Instantaneous velocity vectors on the vertical midplane
Aerodynamic drag accounts for a significant portion of the resistive forces acting on a moving truck. Drag generally varies with the square of the velocity and has the highest impact at typical highway cruising speeds. At 68 mph (110 km/h), the power required to overcome the aerodynamic drag amounts to roughly 65% of the total fuel consumption. It is estimated that a 25% reduction in aerodynamic drag would yield an overall 10-15% reduction in fuel consumption.
A number of devices and strategies are being conceived these days to reduce truck drag. In their development it is important to understand the flow structure around a truck in detail, and have methodologies to quickly and economically evaluate the drag reduction yielded by a given design change. With the advent of powerful computational resources and efficient algorithms, CFD is being used increasingly to meet these needs, because it can provide detailed insight into the flow structure around moving trucks of various shapes and sizes.
The mesh cross section along the symmetry plane at the front of the vehicle
In the present study, the aerodynamics of a generic Ground Transportation System (GTS) at 0° yaw is studied using FLUENT. The GTS body is a largely simplified 1/8th scale model of a tractor-trailer truck.

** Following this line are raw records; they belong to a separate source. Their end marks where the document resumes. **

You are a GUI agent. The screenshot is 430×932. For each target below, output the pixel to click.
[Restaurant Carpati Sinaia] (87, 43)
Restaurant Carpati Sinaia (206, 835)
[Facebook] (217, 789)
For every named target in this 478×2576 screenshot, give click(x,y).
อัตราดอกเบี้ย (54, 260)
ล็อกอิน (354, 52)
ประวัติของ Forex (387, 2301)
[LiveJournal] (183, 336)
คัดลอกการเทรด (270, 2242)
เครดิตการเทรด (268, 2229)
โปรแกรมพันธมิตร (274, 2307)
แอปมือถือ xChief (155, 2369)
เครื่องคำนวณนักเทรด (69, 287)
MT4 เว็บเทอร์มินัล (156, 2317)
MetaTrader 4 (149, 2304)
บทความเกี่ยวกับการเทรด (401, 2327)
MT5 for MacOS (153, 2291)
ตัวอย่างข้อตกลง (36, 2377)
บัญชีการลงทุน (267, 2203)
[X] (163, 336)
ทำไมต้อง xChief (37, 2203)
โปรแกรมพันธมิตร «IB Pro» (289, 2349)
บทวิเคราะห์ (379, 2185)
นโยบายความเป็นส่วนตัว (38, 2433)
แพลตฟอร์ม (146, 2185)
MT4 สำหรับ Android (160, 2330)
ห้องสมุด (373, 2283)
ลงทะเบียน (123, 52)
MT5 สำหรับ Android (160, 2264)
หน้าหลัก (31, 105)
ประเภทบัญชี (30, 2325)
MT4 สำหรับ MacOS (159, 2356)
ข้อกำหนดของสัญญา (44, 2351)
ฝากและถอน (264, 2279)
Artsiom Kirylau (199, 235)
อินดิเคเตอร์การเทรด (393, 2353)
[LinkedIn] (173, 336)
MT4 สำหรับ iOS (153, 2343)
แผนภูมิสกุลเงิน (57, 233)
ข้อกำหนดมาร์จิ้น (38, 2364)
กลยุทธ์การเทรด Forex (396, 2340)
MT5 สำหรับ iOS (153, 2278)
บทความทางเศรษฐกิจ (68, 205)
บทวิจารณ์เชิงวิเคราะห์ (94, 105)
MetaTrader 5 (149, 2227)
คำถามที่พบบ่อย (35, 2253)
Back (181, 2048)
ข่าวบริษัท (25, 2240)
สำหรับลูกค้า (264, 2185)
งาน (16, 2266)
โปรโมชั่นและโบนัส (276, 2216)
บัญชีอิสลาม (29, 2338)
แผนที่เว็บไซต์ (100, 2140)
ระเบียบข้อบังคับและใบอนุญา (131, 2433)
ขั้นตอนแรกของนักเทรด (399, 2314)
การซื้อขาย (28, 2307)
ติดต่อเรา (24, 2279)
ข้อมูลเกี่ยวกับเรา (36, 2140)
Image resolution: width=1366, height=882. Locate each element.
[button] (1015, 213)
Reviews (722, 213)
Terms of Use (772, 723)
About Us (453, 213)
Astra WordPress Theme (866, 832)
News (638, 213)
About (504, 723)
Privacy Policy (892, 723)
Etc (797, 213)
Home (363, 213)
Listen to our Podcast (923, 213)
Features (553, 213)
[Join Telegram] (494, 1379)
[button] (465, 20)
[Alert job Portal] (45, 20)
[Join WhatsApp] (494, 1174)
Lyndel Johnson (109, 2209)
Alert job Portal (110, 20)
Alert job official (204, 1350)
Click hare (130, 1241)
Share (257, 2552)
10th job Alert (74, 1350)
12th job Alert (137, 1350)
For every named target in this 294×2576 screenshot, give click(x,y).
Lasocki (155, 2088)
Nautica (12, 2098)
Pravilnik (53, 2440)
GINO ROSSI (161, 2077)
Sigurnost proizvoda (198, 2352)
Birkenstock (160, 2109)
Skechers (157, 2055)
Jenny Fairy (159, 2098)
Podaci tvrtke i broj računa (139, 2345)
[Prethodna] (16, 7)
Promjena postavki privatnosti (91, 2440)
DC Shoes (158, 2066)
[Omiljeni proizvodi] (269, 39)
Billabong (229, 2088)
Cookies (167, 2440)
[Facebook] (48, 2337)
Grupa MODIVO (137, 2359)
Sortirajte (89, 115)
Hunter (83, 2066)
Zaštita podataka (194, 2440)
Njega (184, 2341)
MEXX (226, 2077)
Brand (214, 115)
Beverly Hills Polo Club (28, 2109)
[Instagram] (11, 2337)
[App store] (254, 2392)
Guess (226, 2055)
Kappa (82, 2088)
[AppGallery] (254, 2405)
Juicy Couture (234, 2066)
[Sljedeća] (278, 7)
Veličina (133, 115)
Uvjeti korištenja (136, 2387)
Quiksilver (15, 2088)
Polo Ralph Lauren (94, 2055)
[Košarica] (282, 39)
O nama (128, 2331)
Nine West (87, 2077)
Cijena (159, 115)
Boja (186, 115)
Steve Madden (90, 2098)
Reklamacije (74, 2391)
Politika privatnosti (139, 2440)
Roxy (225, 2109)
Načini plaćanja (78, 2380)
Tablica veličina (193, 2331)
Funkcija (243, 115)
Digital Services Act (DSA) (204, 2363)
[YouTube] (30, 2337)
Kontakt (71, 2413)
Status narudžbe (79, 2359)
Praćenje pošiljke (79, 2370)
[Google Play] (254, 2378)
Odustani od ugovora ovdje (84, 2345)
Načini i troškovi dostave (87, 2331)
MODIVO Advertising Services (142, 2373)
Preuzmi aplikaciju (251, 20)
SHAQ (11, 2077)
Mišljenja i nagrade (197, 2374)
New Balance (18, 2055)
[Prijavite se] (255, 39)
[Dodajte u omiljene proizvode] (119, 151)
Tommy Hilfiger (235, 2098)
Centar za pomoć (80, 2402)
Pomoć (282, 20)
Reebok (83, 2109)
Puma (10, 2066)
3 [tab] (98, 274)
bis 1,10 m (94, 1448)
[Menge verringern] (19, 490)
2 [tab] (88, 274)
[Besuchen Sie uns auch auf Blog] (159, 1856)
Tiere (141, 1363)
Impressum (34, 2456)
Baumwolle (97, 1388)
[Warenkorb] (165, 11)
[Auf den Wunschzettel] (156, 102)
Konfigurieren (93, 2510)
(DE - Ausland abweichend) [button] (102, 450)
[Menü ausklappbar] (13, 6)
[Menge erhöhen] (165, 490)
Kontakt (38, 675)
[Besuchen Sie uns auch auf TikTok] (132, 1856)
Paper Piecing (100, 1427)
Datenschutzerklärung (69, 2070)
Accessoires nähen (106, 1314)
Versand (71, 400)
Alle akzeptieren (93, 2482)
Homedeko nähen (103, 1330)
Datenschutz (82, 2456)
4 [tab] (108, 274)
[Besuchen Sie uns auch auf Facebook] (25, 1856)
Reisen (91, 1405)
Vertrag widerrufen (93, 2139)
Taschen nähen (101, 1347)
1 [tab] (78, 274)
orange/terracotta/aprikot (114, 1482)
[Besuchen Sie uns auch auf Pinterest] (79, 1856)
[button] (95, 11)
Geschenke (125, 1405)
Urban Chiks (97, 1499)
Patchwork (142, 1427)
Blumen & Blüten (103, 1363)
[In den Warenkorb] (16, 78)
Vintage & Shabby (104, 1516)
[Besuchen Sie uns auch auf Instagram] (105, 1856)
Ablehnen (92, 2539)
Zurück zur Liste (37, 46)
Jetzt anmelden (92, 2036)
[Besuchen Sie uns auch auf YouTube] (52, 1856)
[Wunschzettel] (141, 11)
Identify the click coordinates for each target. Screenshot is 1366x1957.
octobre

High Reynolds number wakes that form behind trucks have highly complex, time-varying turbulent structures. These structures cannot usually be captured using Reynolds-averaged Navier-Stokes (RANS) methods, even if transient simulations are performed. By contrast, the large eddy simulation (LES) turbulence model is a natural choice for simulating such cases, since it captures many of the transient details of the flow. However, even with today's high-speed computers, LES is too computationally expensive for many practical applications involving large domains, since it requires such a fine grid to be effective. Detached eddy simulation (DES), a RANS-LES hybrid approach, was therefore chosen for the GTS analysis. Using DES, the near wall region is modeled with a RANS turbulence model, the one equation Spalart-Allmaras model (1), and the regions away from the walls are modeled with LES. Compared to LES, this approach drastically reduces the cell count in the near-wall region without much loss of accuracy in the solution as a whole, thus making the computational expense of the simulation manageable. In addition, a separate unsteady RANS simulation was also conducted with the RNG k-ε turbulence model to compare and contrast with the DES results.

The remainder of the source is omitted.